** Begin DOCUMENT TEXT **

Chen et al. (2017) created structurally consistent contexts for the target nouns, but there was no control for the restrictiveness of the context in which the target words were placed or the expectation created by the context for the target words. Specifically, the context in which the high CD words were placed was highly restrictive; for example, the noun “antique” was more likely to appear after the verb “collect” than the nouns “meteorite” or “horn.” It created the context that is conducive to the recognition of high CD words, and which leads to the following questions: does the CD effect then persist when the verb in the sentence is matched with the target noun in a familiar and reasonable way (e.g., when the target word is expected to be equivalent)? If the effect is not significant or not present at all, is it more pronounced when the verb in the sentence is matched with the target noun in an unreasonable way (e.g., when the target word is expected to be equivalent and low), given that high CD words appear in more and different contexts and are more likely to appear in subsequent unknown contexts (Jones et al., 2012)? Furthermore, the influence of the CD and WF characteristics of parafoveal words on the recognition of foveal words needs to be further investigated. This study addresses these questions in two experiments that investigate the contextual conditions under which CD replaces WF as a better predictor of word recognition.
EXPERIMENT 1: EFFECT OF CD ON WORD RECOGNITION IN SEMANTICALLY CONGRUENT CONTEXT
Methods
Participants
A total of 40 participants (12 males), with an average age of 21.83 years, were recruited from a local university. The subjects had normal or corrected‐to‐normal vision; their native language was Chinese; all subjects were right‐handed. Informed consent was signed before the experiment, and the subjects were paid ¥45 on completion of the experiment.

** End DOCUMENT TEXT **

-- EXERCISES TO COMPLETE --
(a) Answer each of these from the word recognition excerpt:
(i) After which verb was the noun "antique" more likely to appear?
(ii) How many participants took part in Experiment 1, and how many of them were male?
(iii) How much were the subjects paid on completing the experiment?
(b) List every word that the word recognition excerpt sets inside quotation marks.
(c) Resume the word recognition excerpt after its last sentence, carrying on the Experiment 1 methods.
The data that come next have nothing to do with the word recognition excerpt.

** Begin COLLECTED MATERIAL **

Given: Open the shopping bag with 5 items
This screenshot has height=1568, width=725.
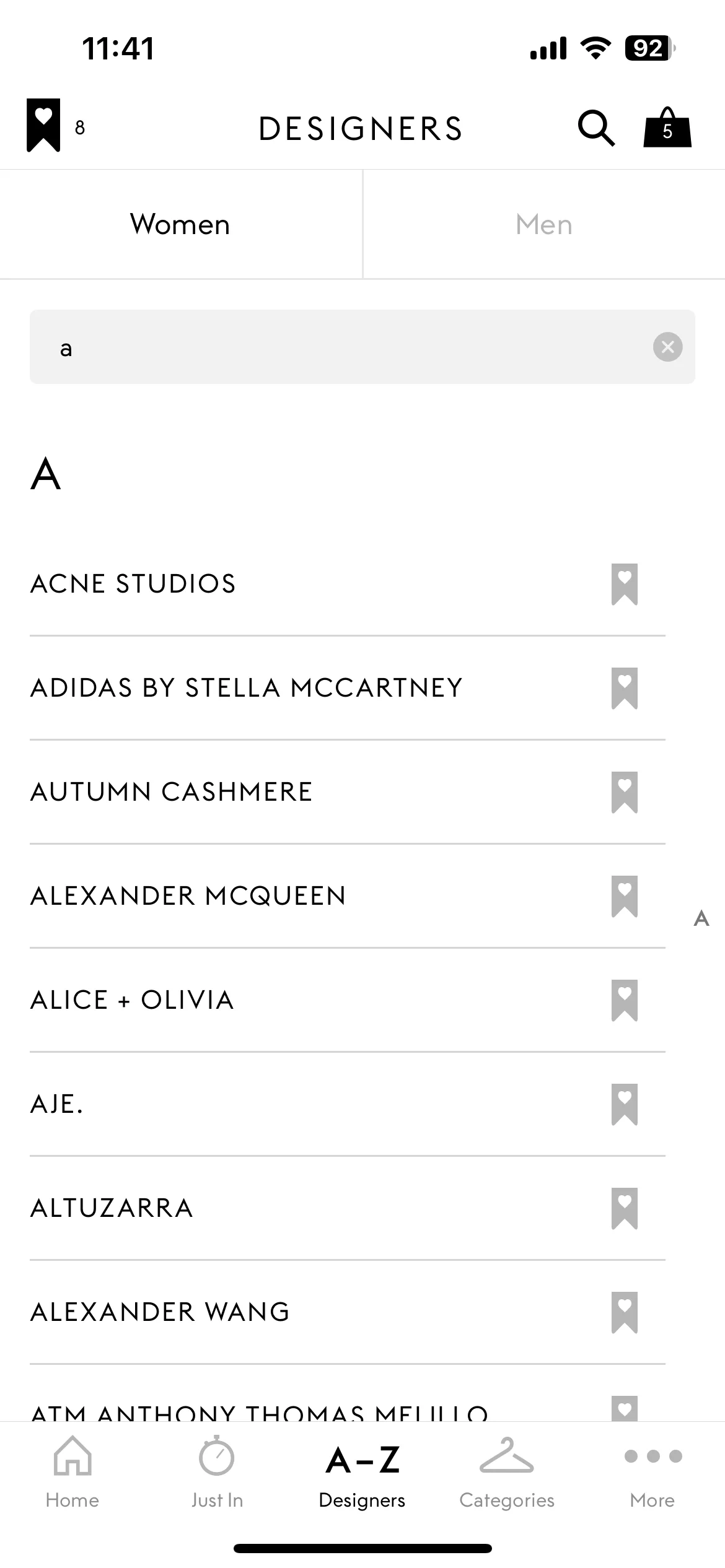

** End COLLECTED MATERIAL **

-- RESPONSES IN ORDER --
(a)
(i) "collect"
(ii) 40 participants, 12 of them male
(iii) ¥45

(b) antique, collect, meteorite, horn

(c)
Materials
Since there was no LH (Low WF − High CD) vocabulary (Chen et al., 2017; Plummer et al., 2014), 30 LWF group (Low WF − Low CD, LL), control group (High WF − Low CD, HL), and HCD group (High WF − High CD, HH) target words were selected from the SUBTLEX‐CH‐WF corpus based on the log values (for both WF and CD) (Cai & Brysbaert, 2010), all of which were two‐character inanimate nouns. There was no significant difference in WF between the HCD group and control group words, t(58) = 1.290, p = .202, and the HCD group had significantly higher CD than the control group words t(58) = 10.361, p < .001, d = 2.681, 95% CI = [0.316, 0.467]. There was no significant difference in CD between the LWF group and control group words, t(58) = −0.642, p = .523, and WF was significantly lower in the LWF group than in the control group t(78) = −18.615, p < .001, d = −1.957, 95% CI = [−0.493, −0.396]. Chinese sentences with anticipatory equivalence were created for each target word (Zhang et al., 2014), such as
何艳/缴纳了/那几笔/罚款/以便取走/被扣的货车.
He yan/ paid /those/ fines /to pick up/ the impounded truck
(The bolded words in the examples are foveal words and the italicized words are parafoveal words; these were presented in normal form in both the exercises and the formal experiments.)
The following variables were rated and controlled in this study to control additional variables. The target words (HCD group vs. control group, LWF group vs. control group) were evaluated separately for the WF of the first word (ts <0.205, ps > .838), CD (ts <0.724, ps > .472), and orthography (ts <1.203, ps > .234) and the WF of the last word (ts <1.461, ps > .150), CD (ts <1.028, ps > .308), and orthography (ts <0.556, ps > .580). The overall lexical strokes (ts < −0.978, ps > .332), semantics (ts <1.433, ps > .157), familiarity (ts < −0.603, ps > .549), and abstractness (ts <0.095, ps > .924) did not significantly differ. Values for each condition are presented in Appendix Table A1.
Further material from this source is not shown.